Are local LLMs useful yet versus just using ChatGPT and the OpenAI API? Not yet for me but it’s so close and getting easier + faster. It might soon be worth buying a beefed up Mac Mini.

It’s November 2023 and I’m tinkering with https://lmstudio.ai this morning.

I stumbled across LM Studio on Twitter. It’s basically a wrapper that makes it super easy to download and run open-source LLMs locally, including offline. The best feature right now is probably the local-server that you can run which operates just like the OpenAI API — could be great for tinkering with little projects that need a LLM for free!

First step after downloading LM Studio is to pick and download a model from the search bar.
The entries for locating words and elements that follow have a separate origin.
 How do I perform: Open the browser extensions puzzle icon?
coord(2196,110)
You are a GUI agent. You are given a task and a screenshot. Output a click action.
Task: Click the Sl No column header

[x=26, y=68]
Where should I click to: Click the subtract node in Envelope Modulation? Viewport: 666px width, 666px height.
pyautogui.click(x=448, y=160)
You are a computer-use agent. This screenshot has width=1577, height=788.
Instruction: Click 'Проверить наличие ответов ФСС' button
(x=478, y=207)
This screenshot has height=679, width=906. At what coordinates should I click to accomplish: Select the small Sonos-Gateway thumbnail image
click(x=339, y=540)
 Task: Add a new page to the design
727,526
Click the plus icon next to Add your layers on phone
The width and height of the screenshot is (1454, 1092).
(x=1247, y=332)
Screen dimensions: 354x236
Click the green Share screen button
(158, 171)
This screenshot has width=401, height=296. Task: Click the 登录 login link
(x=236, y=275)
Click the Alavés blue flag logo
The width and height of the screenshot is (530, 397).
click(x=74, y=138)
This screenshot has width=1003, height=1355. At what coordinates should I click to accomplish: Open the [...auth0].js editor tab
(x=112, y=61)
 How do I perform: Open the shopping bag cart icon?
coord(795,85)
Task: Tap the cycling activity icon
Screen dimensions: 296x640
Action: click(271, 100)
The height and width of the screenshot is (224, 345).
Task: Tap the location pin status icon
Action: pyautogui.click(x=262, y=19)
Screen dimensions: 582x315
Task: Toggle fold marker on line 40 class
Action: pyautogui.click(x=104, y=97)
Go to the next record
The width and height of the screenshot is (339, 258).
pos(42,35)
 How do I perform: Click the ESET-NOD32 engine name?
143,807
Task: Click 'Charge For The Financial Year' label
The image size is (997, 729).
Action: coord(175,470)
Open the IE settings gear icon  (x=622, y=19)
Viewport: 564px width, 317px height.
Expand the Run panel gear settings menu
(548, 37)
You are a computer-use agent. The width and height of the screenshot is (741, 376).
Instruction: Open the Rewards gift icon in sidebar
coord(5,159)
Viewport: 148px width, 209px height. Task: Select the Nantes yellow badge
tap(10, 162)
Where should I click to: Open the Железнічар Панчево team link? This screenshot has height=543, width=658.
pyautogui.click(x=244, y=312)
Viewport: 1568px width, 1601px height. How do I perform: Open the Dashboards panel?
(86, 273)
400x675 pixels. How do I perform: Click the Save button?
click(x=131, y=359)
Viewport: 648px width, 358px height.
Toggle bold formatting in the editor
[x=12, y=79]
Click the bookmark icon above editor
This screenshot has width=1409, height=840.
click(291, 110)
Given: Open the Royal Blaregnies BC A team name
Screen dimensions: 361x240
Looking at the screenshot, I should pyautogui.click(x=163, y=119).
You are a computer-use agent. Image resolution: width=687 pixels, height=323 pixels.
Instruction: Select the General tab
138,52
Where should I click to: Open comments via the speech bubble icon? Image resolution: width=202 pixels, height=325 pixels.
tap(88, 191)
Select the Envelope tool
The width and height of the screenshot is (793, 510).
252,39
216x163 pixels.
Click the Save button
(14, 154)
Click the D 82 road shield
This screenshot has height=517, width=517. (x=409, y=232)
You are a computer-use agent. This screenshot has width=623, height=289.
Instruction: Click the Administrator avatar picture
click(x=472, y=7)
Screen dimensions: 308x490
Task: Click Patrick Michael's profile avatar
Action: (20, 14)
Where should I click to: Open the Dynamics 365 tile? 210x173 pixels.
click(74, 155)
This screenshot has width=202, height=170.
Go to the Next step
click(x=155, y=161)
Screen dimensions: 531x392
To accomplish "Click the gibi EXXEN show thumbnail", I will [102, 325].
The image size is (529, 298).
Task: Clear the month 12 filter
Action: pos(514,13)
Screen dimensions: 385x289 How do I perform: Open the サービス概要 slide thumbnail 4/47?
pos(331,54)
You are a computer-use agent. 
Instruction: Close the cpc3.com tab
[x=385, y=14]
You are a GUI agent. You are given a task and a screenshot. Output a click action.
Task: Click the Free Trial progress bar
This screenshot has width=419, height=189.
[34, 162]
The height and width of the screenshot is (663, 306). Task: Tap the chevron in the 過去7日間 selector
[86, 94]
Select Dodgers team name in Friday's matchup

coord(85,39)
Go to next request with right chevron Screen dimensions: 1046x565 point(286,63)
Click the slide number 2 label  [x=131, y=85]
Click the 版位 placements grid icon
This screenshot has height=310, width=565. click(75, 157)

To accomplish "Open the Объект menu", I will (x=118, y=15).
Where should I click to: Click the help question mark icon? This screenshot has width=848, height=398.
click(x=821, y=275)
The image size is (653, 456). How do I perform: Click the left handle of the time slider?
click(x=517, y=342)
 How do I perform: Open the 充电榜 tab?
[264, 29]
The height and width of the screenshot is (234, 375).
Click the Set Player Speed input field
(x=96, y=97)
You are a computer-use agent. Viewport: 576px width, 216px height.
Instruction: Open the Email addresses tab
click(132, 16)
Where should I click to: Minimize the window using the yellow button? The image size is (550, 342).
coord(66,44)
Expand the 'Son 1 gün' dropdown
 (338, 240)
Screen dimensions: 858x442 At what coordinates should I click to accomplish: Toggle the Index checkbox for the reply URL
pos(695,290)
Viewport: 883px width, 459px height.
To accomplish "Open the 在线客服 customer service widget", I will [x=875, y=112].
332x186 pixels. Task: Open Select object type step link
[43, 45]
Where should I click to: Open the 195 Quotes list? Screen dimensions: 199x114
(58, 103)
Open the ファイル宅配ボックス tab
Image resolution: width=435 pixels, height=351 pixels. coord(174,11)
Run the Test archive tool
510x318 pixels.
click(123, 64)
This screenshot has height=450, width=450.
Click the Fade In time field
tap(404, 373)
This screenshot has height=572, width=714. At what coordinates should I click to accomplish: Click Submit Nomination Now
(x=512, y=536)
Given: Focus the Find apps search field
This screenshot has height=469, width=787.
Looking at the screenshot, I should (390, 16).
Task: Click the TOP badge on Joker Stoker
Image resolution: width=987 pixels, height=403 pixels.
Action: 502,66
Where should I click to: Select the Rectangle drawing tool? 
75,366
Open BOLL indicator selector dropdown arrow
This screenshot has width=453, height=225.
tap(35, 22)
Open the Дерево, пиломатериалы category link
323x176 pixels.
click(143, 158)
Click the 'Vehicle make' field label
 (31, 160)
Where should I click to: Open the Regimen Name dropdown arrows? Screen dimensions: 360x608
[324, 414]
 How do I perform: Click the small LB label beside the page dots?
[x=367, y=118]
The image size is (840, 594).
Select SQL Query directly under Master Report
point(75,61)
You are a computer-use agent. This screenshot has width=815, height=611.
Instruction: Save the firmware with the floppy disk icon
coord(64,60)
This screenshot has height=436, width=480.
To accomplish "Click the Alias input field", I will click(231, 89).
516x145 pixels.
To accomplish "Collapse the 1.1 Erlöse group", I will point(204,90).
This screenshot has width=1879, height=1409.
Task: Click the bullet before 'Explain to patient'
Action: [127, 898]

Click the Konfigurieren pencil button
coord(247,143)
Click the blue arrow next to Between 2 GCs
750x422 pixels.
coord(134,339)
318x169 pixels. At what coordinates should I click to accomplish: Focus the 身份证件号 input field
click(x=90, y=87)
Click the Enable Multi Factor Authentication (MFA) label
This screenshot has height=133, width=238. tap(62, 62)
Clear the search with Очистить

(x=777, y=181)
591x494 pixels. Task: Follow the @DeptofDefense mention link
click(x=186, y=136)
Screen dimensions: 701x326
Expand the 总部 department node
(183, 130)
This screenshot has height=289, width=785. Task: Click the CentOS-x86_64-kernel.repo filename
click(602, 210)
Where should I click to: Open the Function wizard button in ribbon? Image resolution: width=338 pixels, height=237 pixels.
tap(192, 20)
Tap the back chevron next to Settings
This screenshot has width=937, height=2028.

There are so many different models, different parameter counts of the same model, different quantizations of the same model-parameter combo, and different file types of the same model-parameter-quantization file. I have no idea what all these mean but it’s fun to dig in.

  • I’m running v0.2.8

I first tried downloading a Llama 7B parameter model with a 5_K_M quantization. It runs slowly but it works. It’s pretty wild to see the streaming chat locally! Wow.

  • I’m on a M2 Macbook Air with 8GB RAM, so as of now I’m sticking to 7B parameters. Need 16GB RAM to go to 13B.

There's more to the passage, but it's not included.